Furthermore, I would like to point out that just unmapping guest data from
kernel direct-map is not sufficient to prevent all
guest-to-guest info-leaks via a kernel memory info-leak vulnerability. This
is because host kernel VA space have other regions
which contains guest sensitive data. For example, KVM per-vCPU struct (which
holds vCPU state) is allocated on slab and therefore
still leakable.
Objects allocated from slab use the direct map, vmalloc() is another story.
It doesn't matter. This patch series, like XPFO, only removes guest memory pages from direct-map.
Not things such as KVM per-vCPU structs. That's why Julian & Marius (AWS), created the "Process local kernel VA region" patch-series
that declare a single PGD entry, which maps a kernelspace region, to have different PFN between different tasks.
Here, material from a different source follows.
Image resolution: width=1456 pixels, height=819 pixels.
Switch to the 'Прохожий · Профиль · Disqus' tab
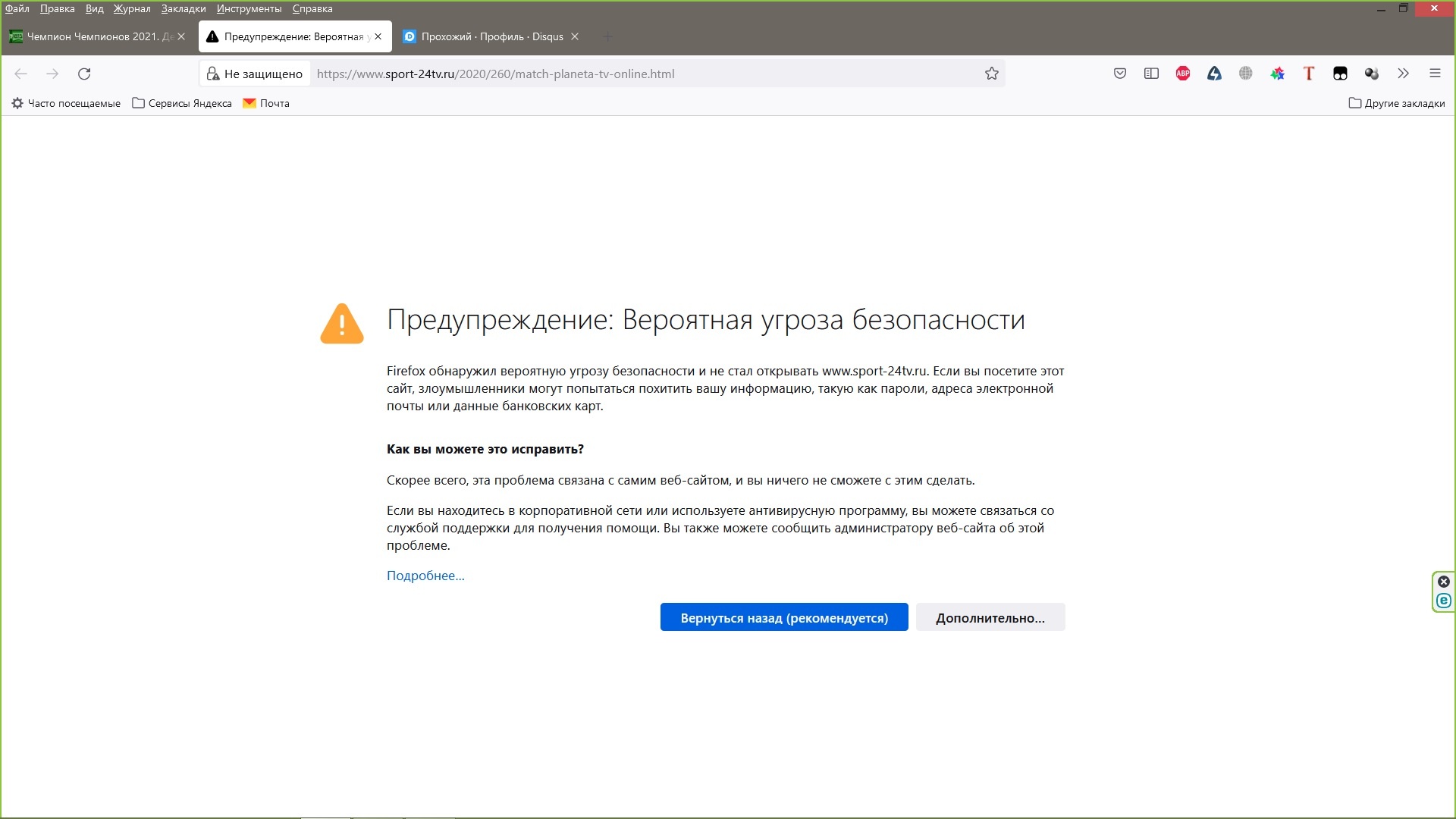(x=491, y=36)
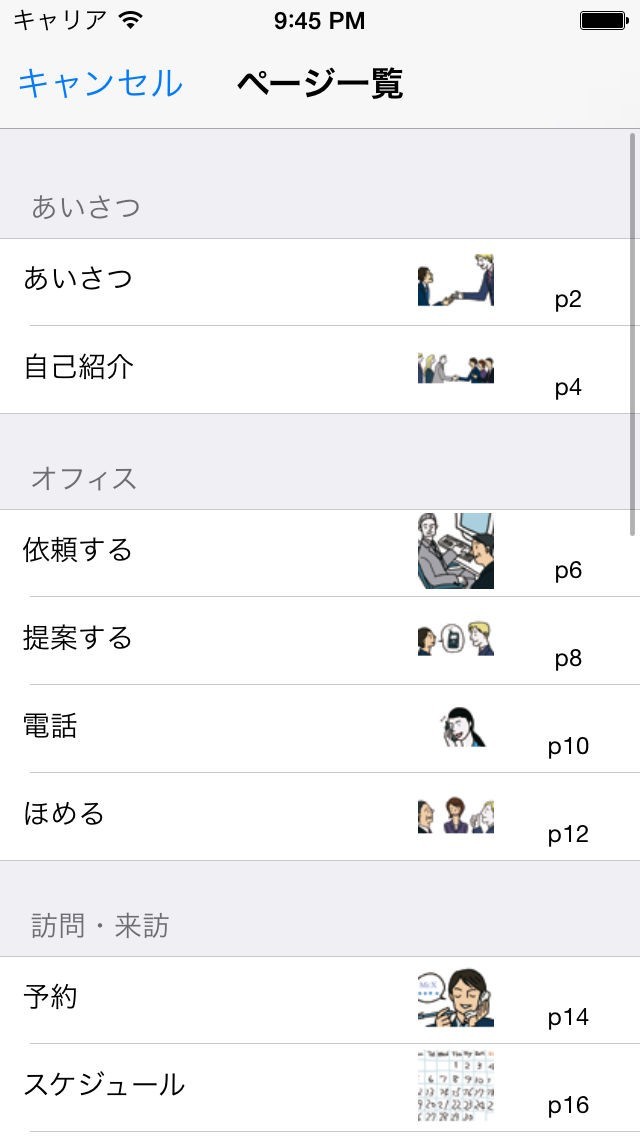Choose the ほめる row label

64,814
For more information, see my KVM Forum talk slides I gave in previous reply and related AWS patch-series:

- Touching direct mapping leads to fragmentation. We need to be able to
recover from it. I have a buggy patch that aims at recovering 2M/1G page.
It has to be fixed and tested properly
As I've mentioned above, not mapping all guest memory from 1GB hugetlbfs
will lead to holes in kernel direct-map which force it to not be mapped
anymore as a series of 1GB huge-pages.
This have non-trivial performance cost. Thus, I am not sure addressing this
use-case is valuable.
Out of curiosity, do we actually have some numbers for the "non-trivial
performance cost"? For instance for KVM usecase?

Dig into XPFO mailing-list discussions to find out...
I just remember that this was one of the main concerns regarding XPFO.